## Task details
Without the pictures, print the lines from the one holding "This screenshot has" through the last line below, both included, exactly as they stand.

(Data under study Opens)

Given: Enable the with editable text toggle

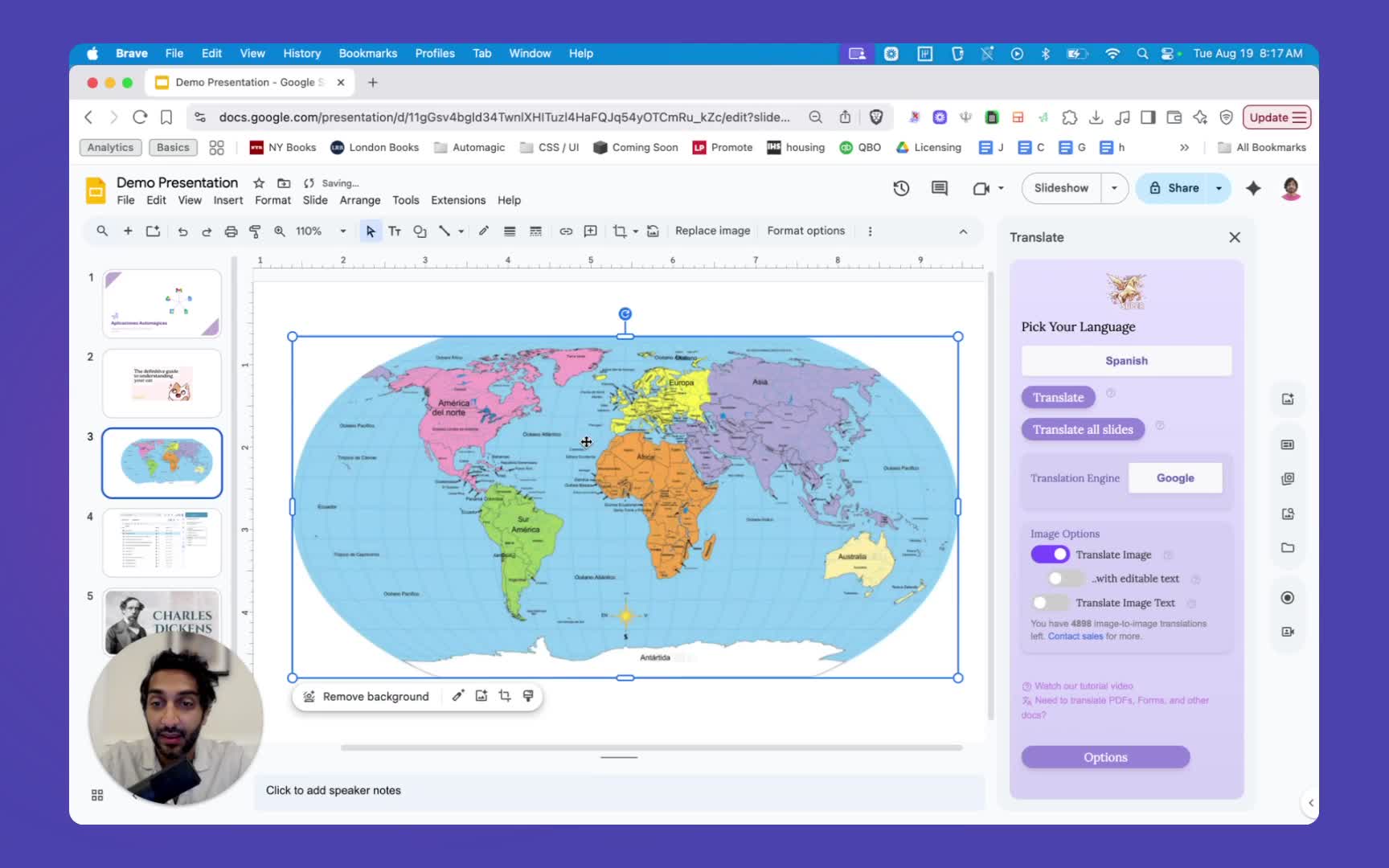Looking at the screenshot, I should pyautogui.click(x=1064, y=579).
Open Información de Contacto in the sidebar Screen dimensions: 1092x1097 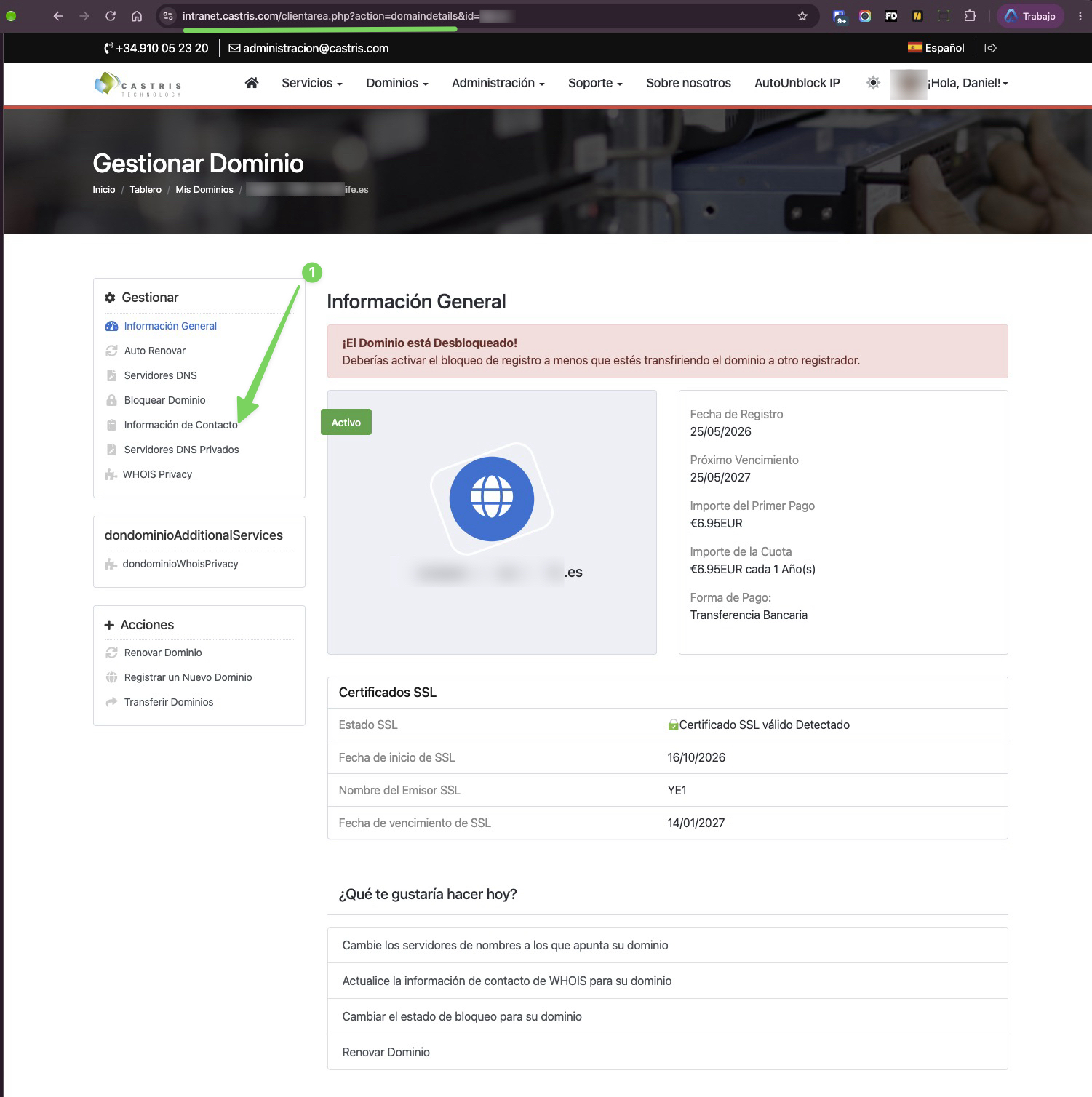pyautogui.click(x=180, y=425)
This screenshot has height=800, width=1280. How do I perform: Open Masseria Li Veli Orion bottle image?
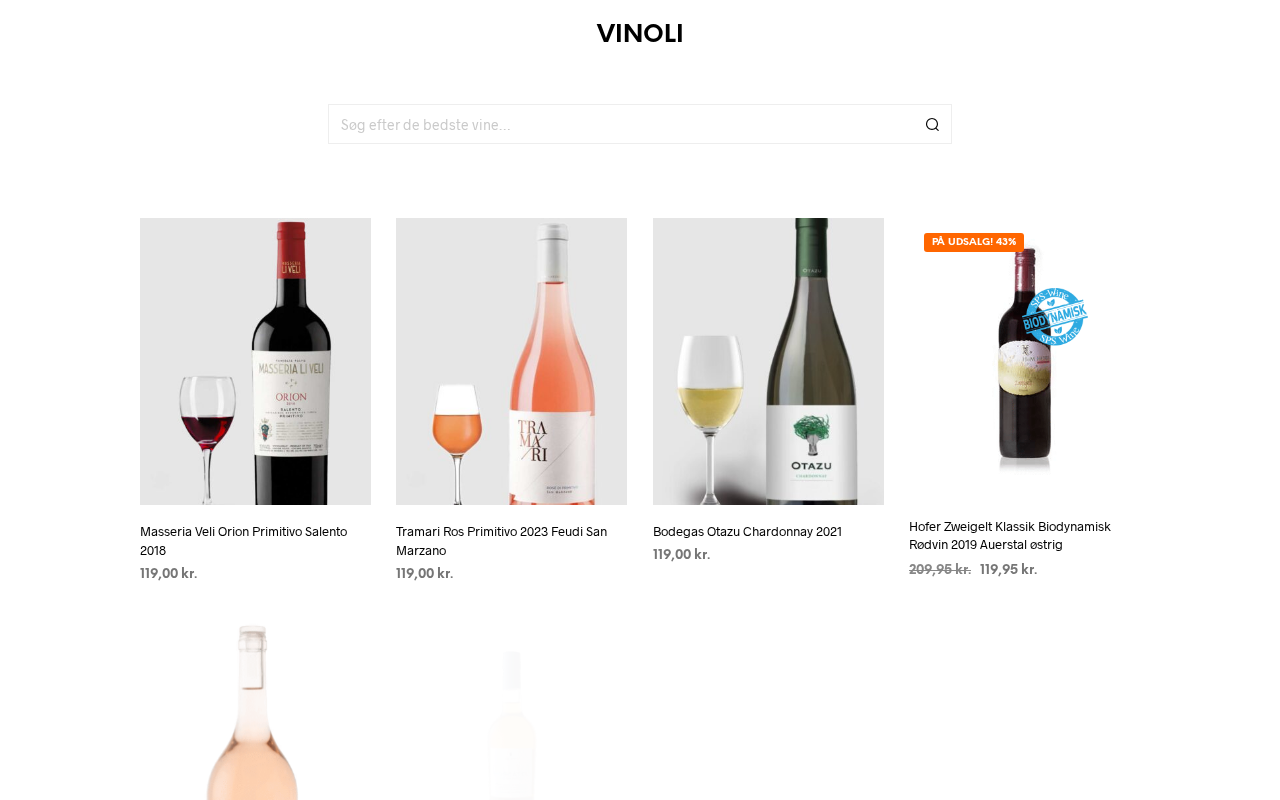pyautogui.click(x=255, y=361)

(Data under study Closes)

## Exercise answer
This screenshot has height=800, width=1280. How do I perform: Open Masseria Li Veli Orion bottle image?
pyautogui.click(x=255, y=361)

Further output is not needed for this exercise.